The solver script returns False if an error occurs, otherwise the returned solved puzzle equates to True. The code block for the display_solutions() function is shown below.

# Loop over the cell locations and boards
for (cell_row, unsolved_board_row, solved_board_row) in zip(cell_locs, unsolved_board, solved_board):

    # Loop over individual cells in the row
    for (box, unsolved_digit, solved_digit) in zip(cell_row, unsolved_board_row, solved_board_row):
        if unsolved_digit == 0:
            # Unpack the cell coordinates
            start_x, start_y, end_x, end_y = box

            # Compute the coordinates of where the digit will be drawn 
            # on the output puzzle image
            text_x = int((end_x - start_x) * 0.33)
            text_y = int((end_y - start_y) * -0.2)
            text_x += start_x
            text_y += end_y

            # Draw the digit on the sudoku puzzle image
            cv2.putText(
                color_puzzle, str(solved_digit), (text_x, text_y), 
                cv2.FONT_HERSHEY_SIMPLEX, 0.9, (0, 255, 255), 2)

display_img(color_puzzle, 'Solved Puzzle')

The function loops over the individual cells of the unsolved_board and solved_board lists.

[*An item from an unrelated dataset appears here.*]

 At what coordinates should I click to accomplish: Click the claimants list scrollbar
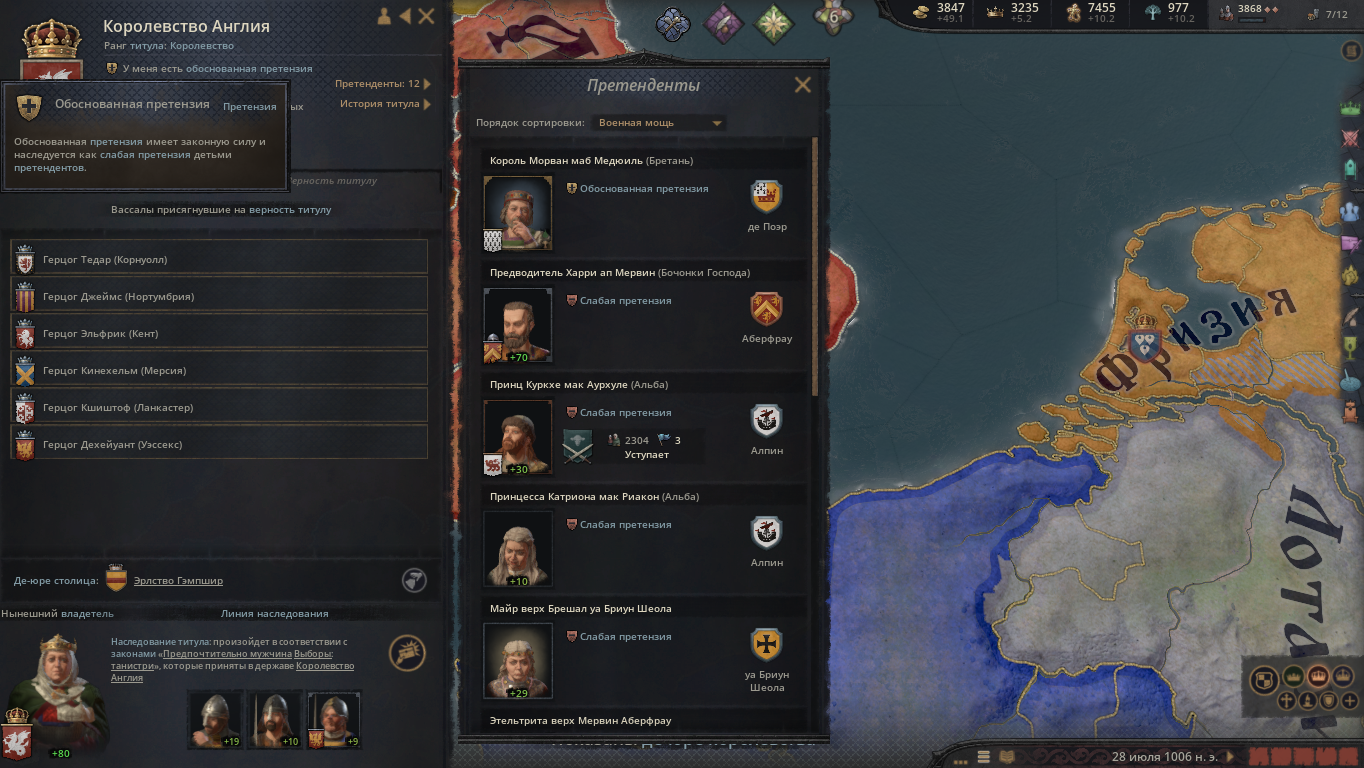coord(815,265)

It then checks for digits in the unsolved_board with a value of 0, and the solution of the corresponding cell in the solved_board is drawn onto the respective location in the color_puzzle image. This procedure continues until the image is filled up with the puzzle solutions and the resultant image is outputted to the Jupyter notebook. The solved sudoku puzzle for sudoku.jpg is shown in the image below.

Now the sudoku AI solver is complete.

Docker Container

The main Jupyter notebook and relevant files needed for this project can be run in a Docker container.

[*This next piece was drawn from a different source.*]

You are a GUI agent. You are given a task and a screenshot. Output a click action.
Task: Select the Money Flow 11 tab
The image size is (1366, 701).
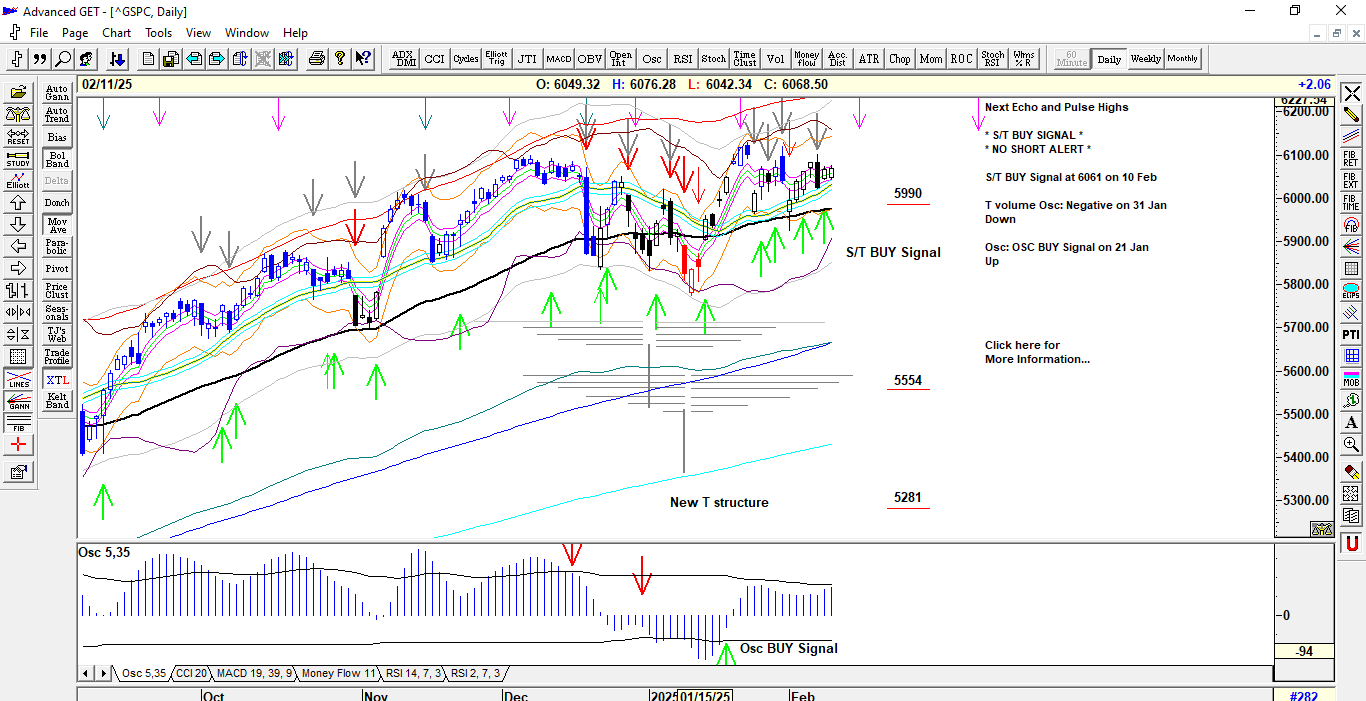[x=339, y=674]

First pull the image (with a compressed size of 1.93 GB) from the Docker Hub repository:

docker pull thenoobinventor/sudoku-ai-solver:latest

Then run a container (choose a name for it) based on the image:

docker run -it --rm -p 8890:8890 --name container_name thenoobinventor/sudoku-ai-solver:latest

The Docker image can also be built directly from the Dockerfile. The requirements.txt file, in the project repository, contains the list of packages needed for the project and are installed during the image build process.

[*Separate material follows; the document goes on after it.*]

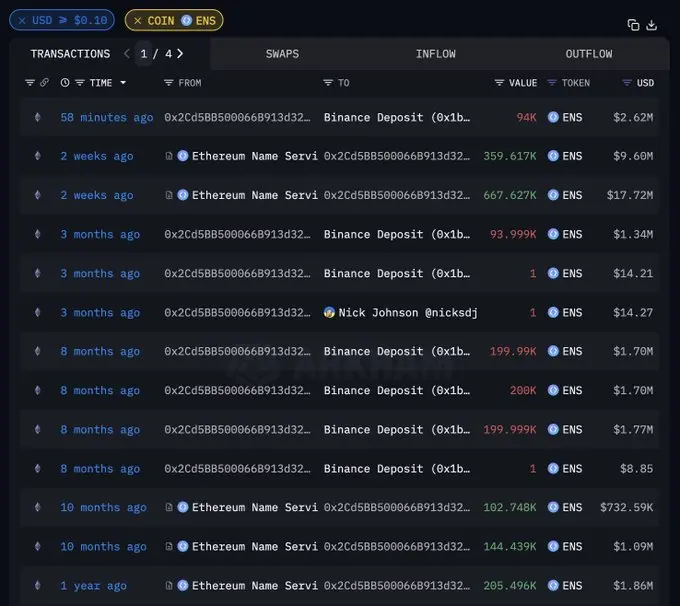
Task: Open the OUTFLOW tab
Action: tap(588, 54)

To build the image, open a terminal window, navigate to the directory with the Dockerfile and run the following command (replacing the default name and tag for the image):

docker build --load -t name:tag .

Project Demonstration

The video below walks through running the Jupyter notebook sudoku AI solver in a Docker container.

Observations

The main observation while working on this project involved the deep learning model used for classifying the digits. It took several iterations of model parameters to obtain a model that successfully extracts and classifies the digits of the sudoku images used in this project. Despite this, the model had some issues correctly identifying all the digits of other puzzle images. The quality of the images used and the model parameters are the main factors to not achieving the desired classifications and that should be considered when using the model on other puzzle images. Therefore, further adjustments to some of the model parameters -- number of epochs, number of layers, number of filters, kernel size, pool size -- should be made to correctly train the model.

Recommendations

A suggestion to improve on this project is to add functionality to use a webcam to overlay the puzzle solutions in a video stream of the puzzle.